6 Nisan 2011 Çarşamba

Ey samimi dostum!soruyu sorduğun kişinin halinin şahitliğine bakman bir gerekliliktir.

Bir kere soruyu soran kişi, meselenin makamını, ölçüsünü ve nereden kaynaklandığını bilmek durumundadır. Ayrıca varlık huzurlarında pay sahibi olmalıdır. Soru sorulan kişinin değerini, bu soru karşısındaki makamını bilmekle yükümlüdür. Eğer soruyu soran kişi, sorulanın soru ile ilgili halini müşahede ederse, o zaman soruyu sormalıdır. Ki mümkün olursa eğer konuşma esnasında sözü ile hali uyumlu olsun. Çünkü bizim tarikatımızda kesin olarak bilinen bir husus vardır: Kişi bu yolun makamlarından bir şey tattığı, bu makamlarla bağlantılı olarak bir huyla ahlaklandığı zaman, bunun onun zahiri üzerinde etkili olması kaçınılmazdır. Bu etkiye halin şahitliği adı verilir.İtimat edilen sahih kanıt budur, fesahat veya bağırıp çağırma değil. Sebeplerin tamamen kesildiği durumlarda, kaderin akışı altında sükut ettiklerini, Allah'tan kendilerine gelen türlü belalar ve acı veren azaplar karşısında sevindiklerini ve hiçbir şekilde değişime uğramadıklarını görmüyor muyuz? İşte halin şahitliği budur. Bu onlar açısından Allah'ın muradına razı olmaya, teslimiyet göstermeye dair yakin derecesinde bir kanıt hükmündedir.

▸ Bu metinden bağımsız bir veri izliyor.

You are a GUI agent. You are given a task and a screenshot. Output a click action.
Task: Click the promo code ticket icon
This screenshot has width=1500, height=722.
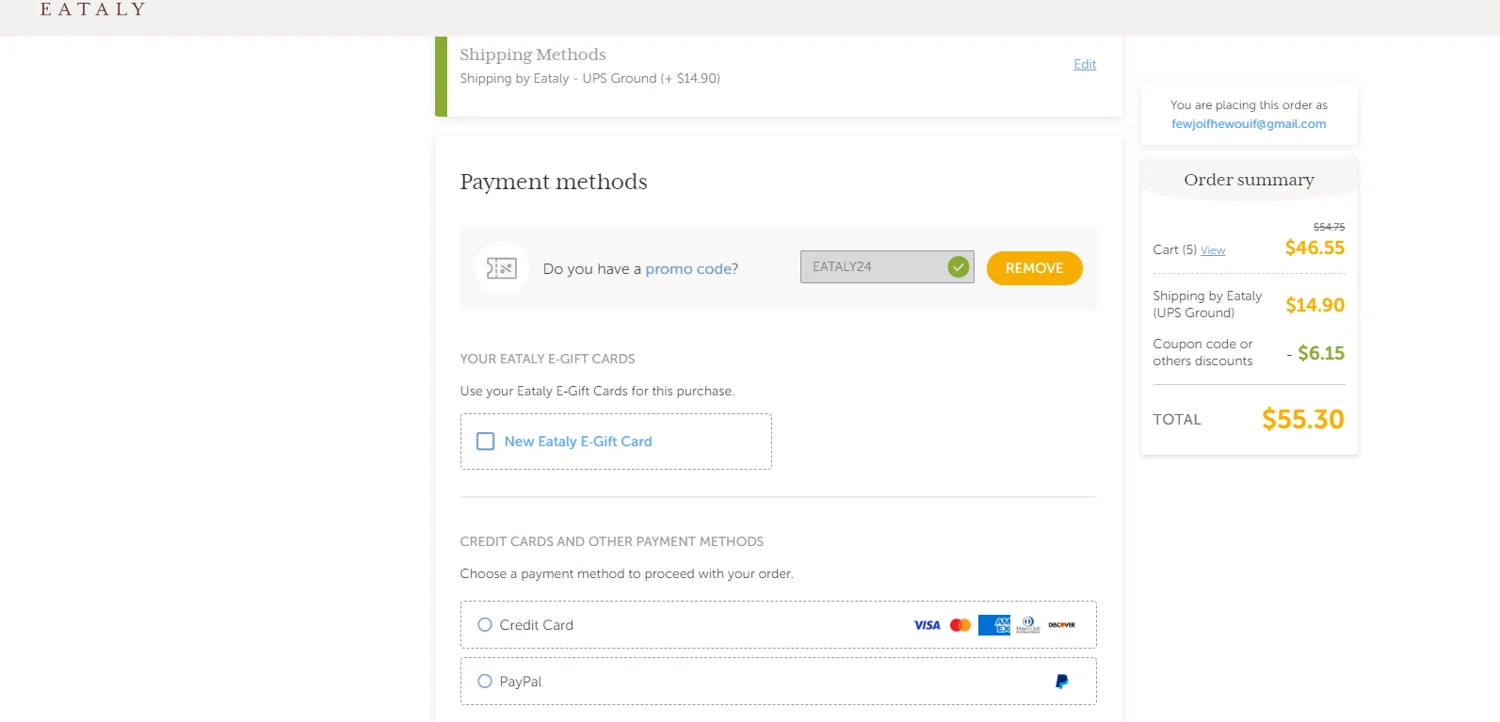tap(501, 268)
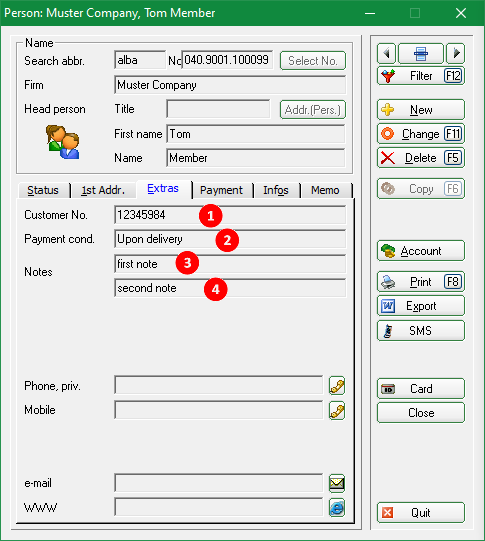The image size is (485, 541).
Task: Send an SMS to this person
Action: pyautogui.click(x=421, y=331)
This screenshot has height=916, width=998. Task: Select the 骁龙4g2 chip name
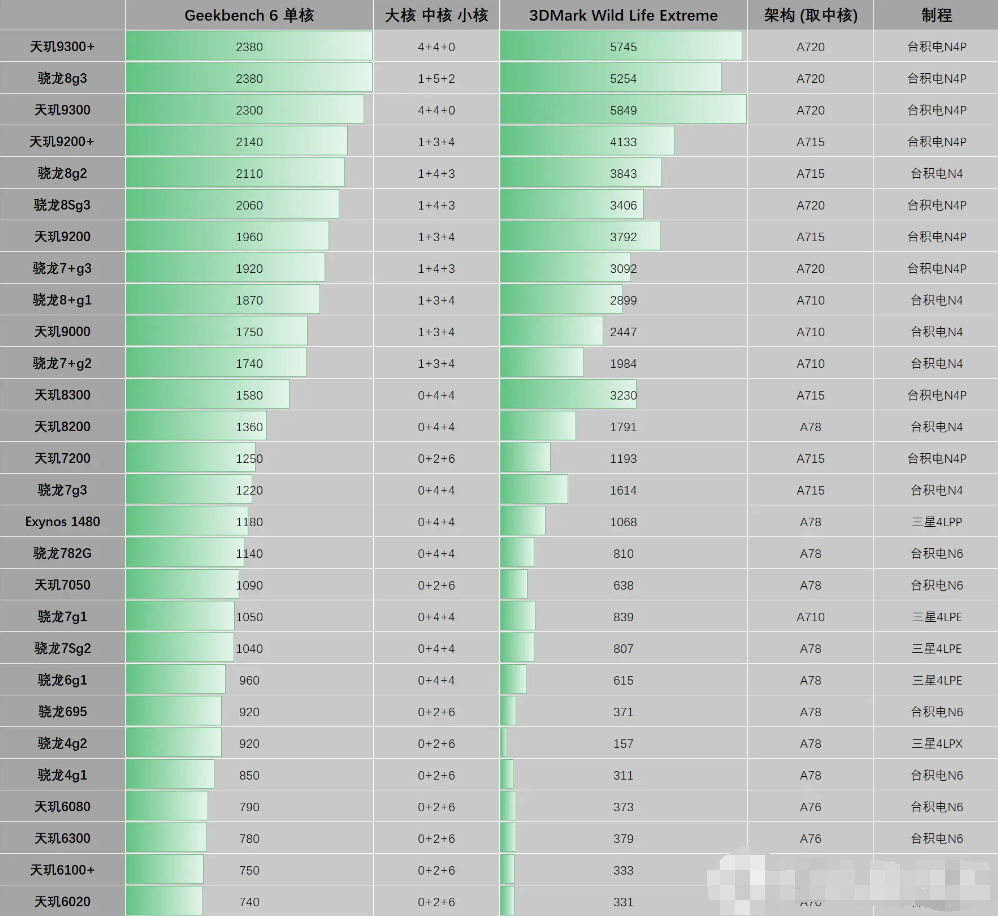62,743
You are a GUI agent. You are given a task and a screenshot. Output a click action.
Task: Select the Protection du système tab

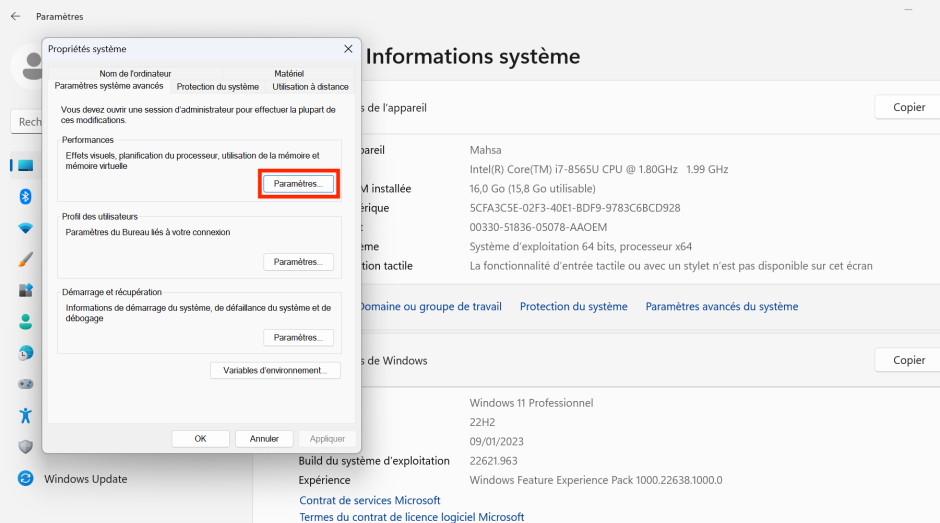[217, 87]
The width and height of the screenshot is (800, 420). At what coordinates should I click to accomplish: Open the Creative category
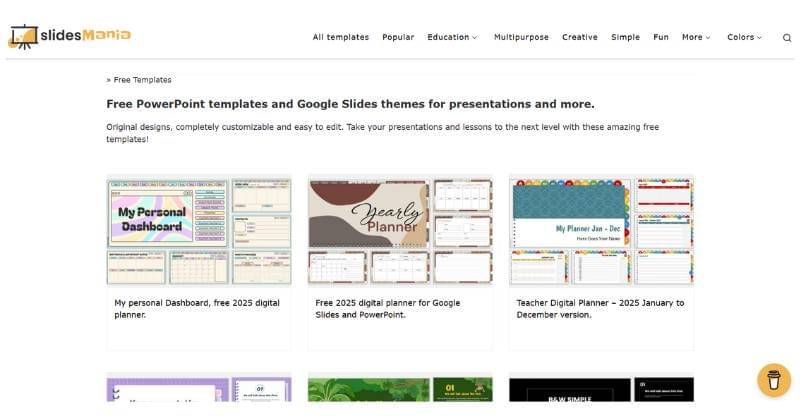(x=580, y=38)
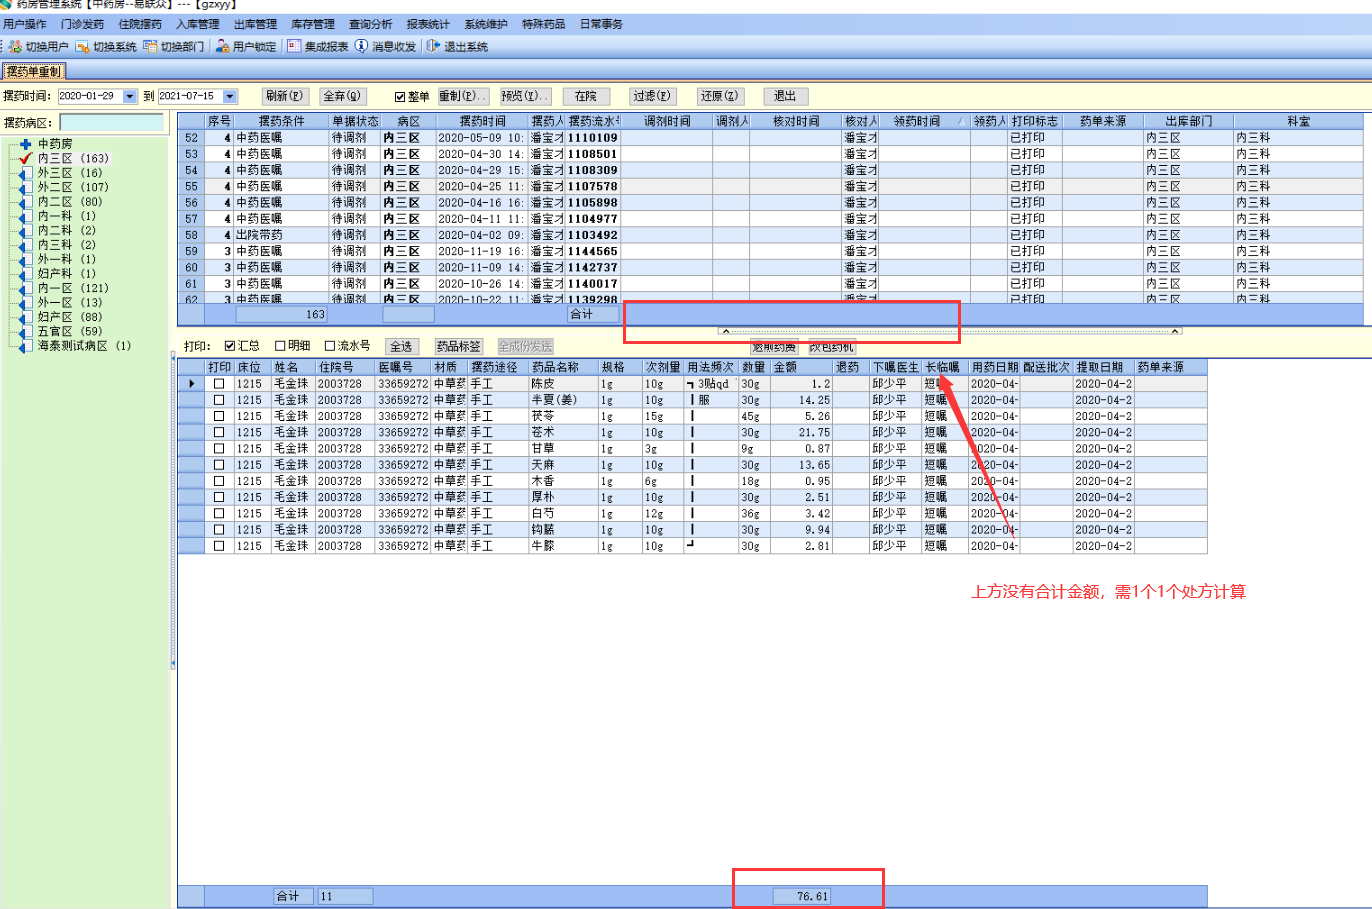Select 外二区 (107) ward in tree
This screenshot has height=909, width=1372.
point(72,187)
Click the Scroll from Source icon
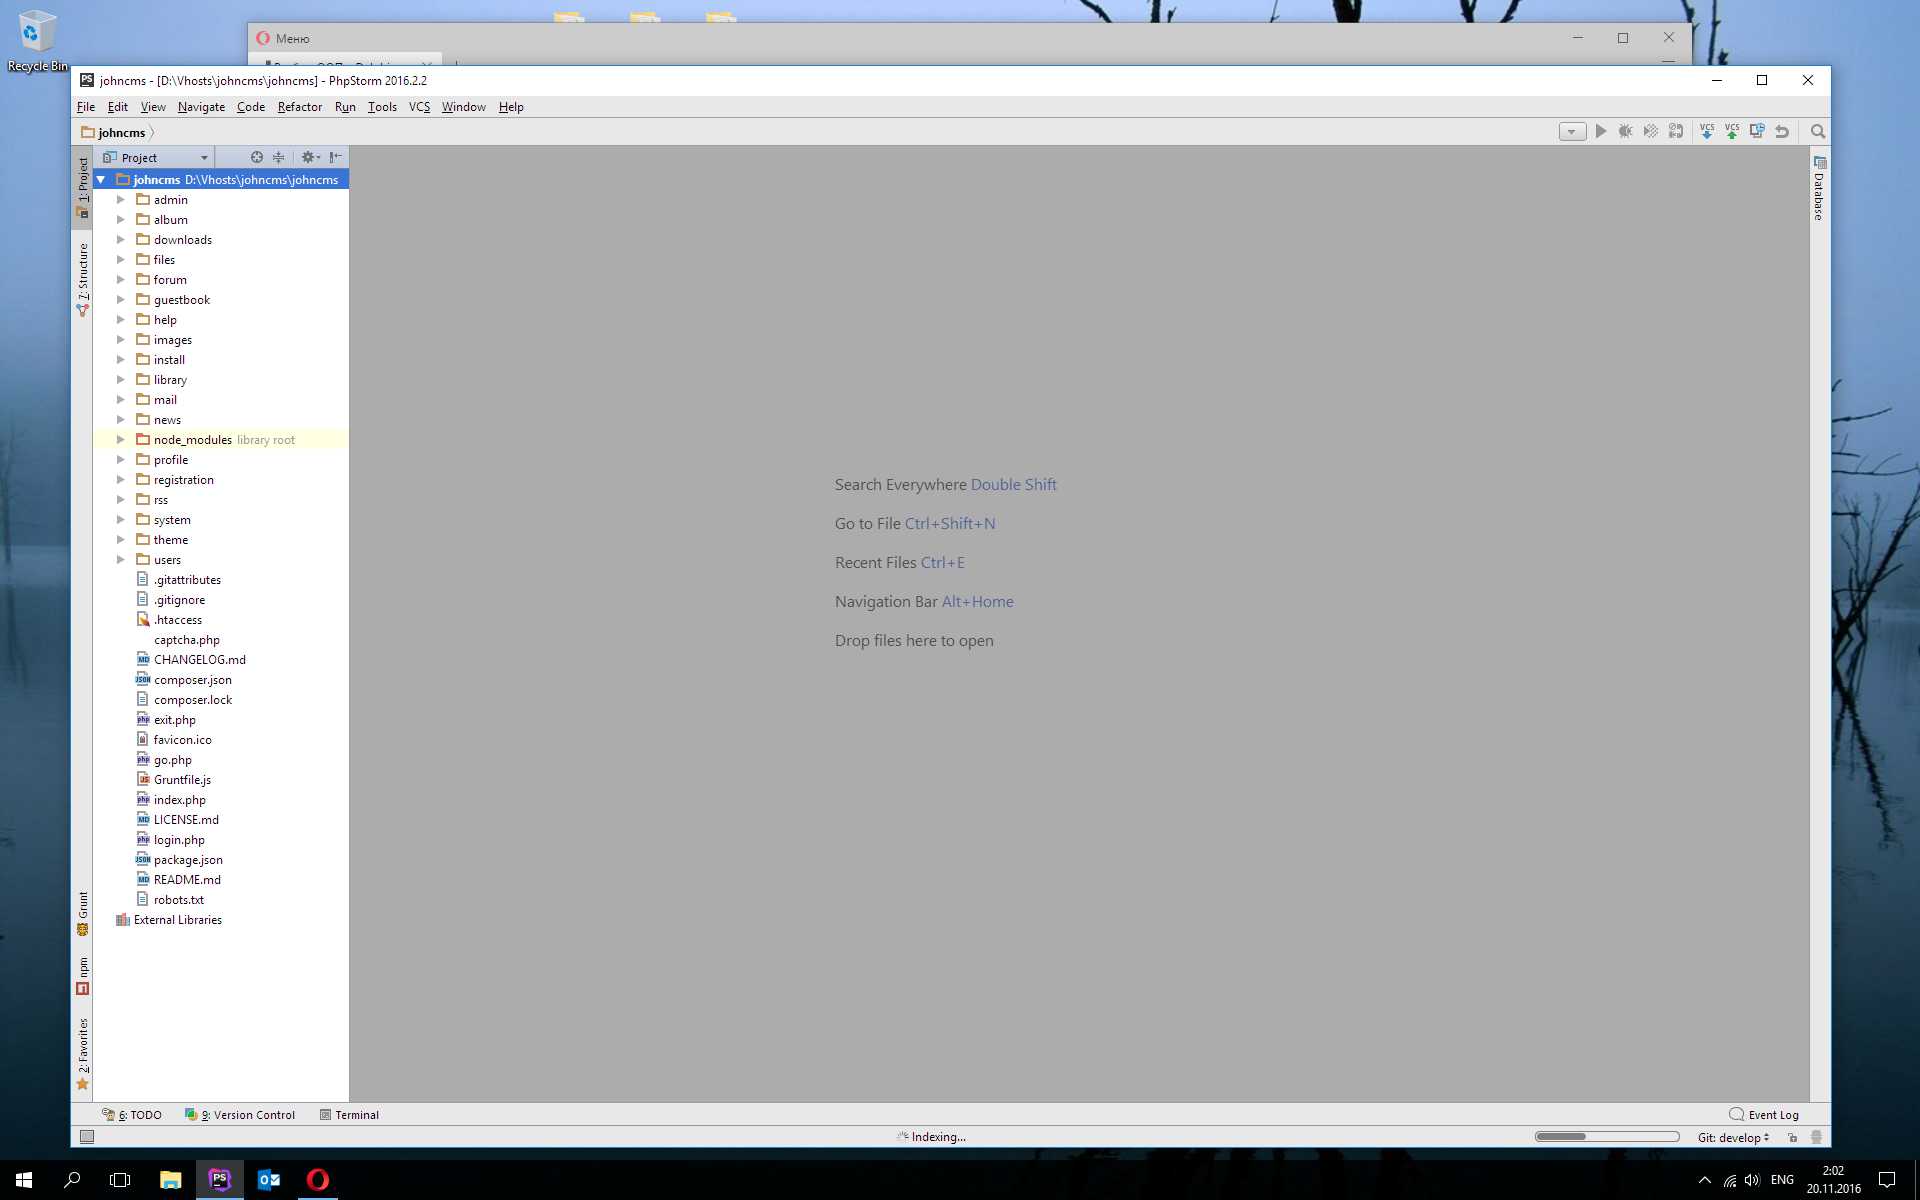The height and width of the screenshot is (1200, 1920). tap(256, 157)
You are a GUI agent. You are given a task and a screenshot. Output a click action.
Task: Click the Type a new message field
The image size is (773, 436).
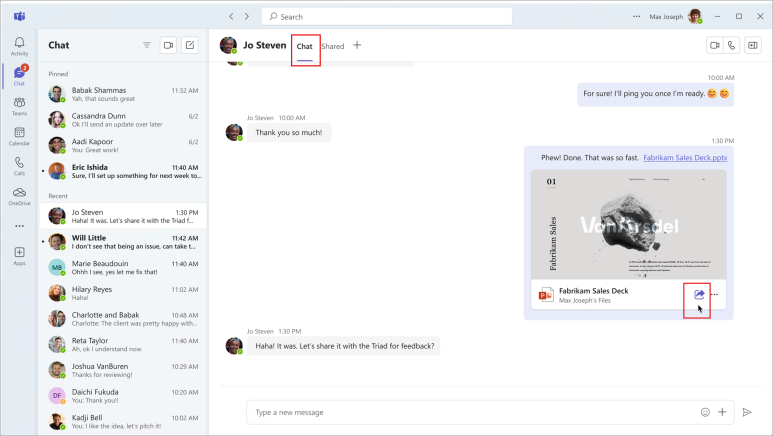pos(470,411)
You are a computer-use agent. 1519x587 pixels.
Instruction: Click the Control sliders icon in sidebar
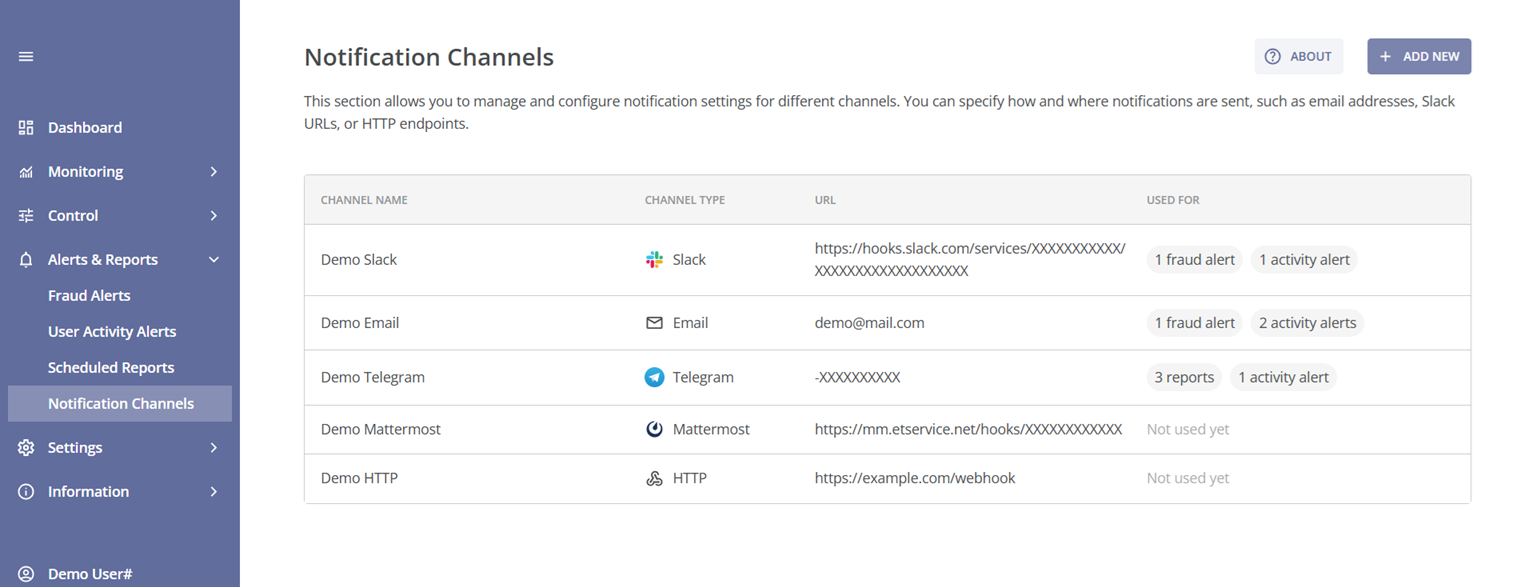click(x=25, y=215)
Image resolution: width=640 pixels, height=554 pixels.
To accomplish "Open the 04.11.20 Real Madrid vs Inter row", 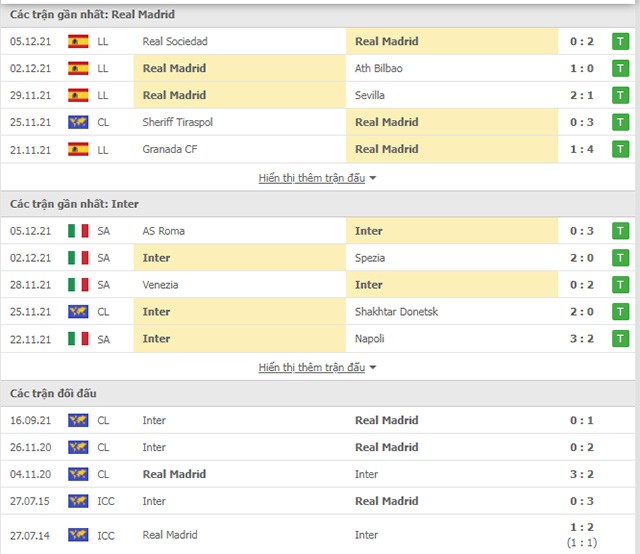I will [x=318, y=474].
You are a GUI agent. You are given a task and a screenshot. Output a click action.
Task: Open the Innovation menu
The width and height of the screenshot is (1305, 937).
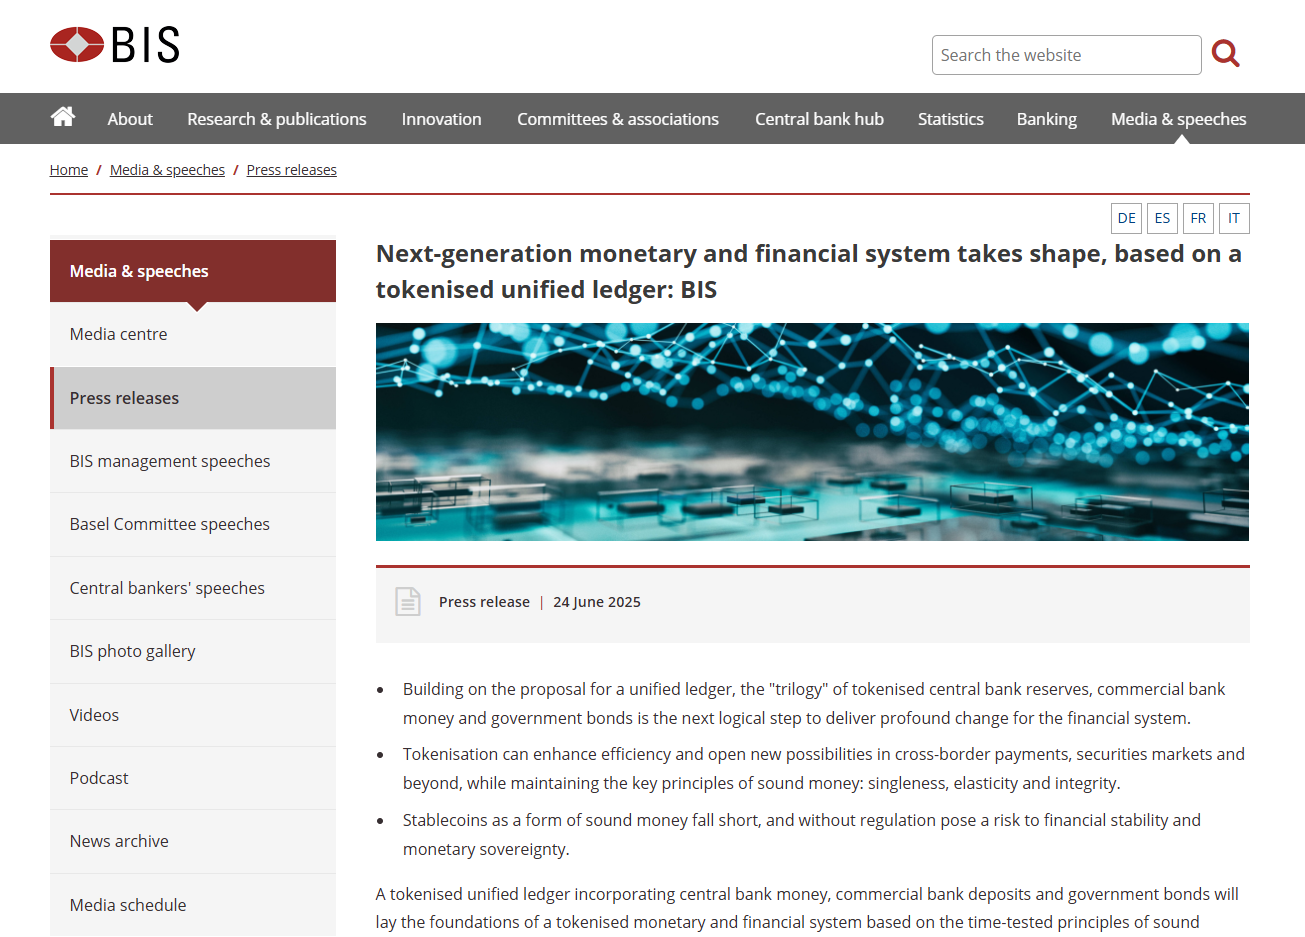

İster ilahi hüküm onlar açısından kötü tezahür etsin, ister sevindirsin, ister fayda versin, ister zarar dokundursun, fark etmez. Onlar söyleyen kişiyi fiil halinde müşahede ederler ve güzellikten başka bir şey görmezler. Bu yüzden bu tarikattaki her insanın konuştuğunu görüyoruz, ama vasfettiği-ni görmüyoruz. Ey samimi dostum! Senin için - sana karşı benden bir sui edep gibi görünse de, aslından benden sana bir azarlama ve gayret göstergesidir- ki soruyu sorduğun kişinin halinin şahitliğine bakman bir gerekliliktir. Eğer onun hali sana, soruyla ilgili bu makamlarda derinleştiğini, ama konuşmadığını gösteriyorsa, mazereti kabul edilir ve halinin şahitliği yeterince açıklayıcıdır. Eğer bundan farklı bir halde ise ve sen sorulmaması gereken birine soru sormuşsan, pişmanlık duyup istiğfar etmen gerekir. Yaptığın bu işten tevbe etmen lazım gelir. Düştüğün çukurdan çıkmak için Allah'a yalvar.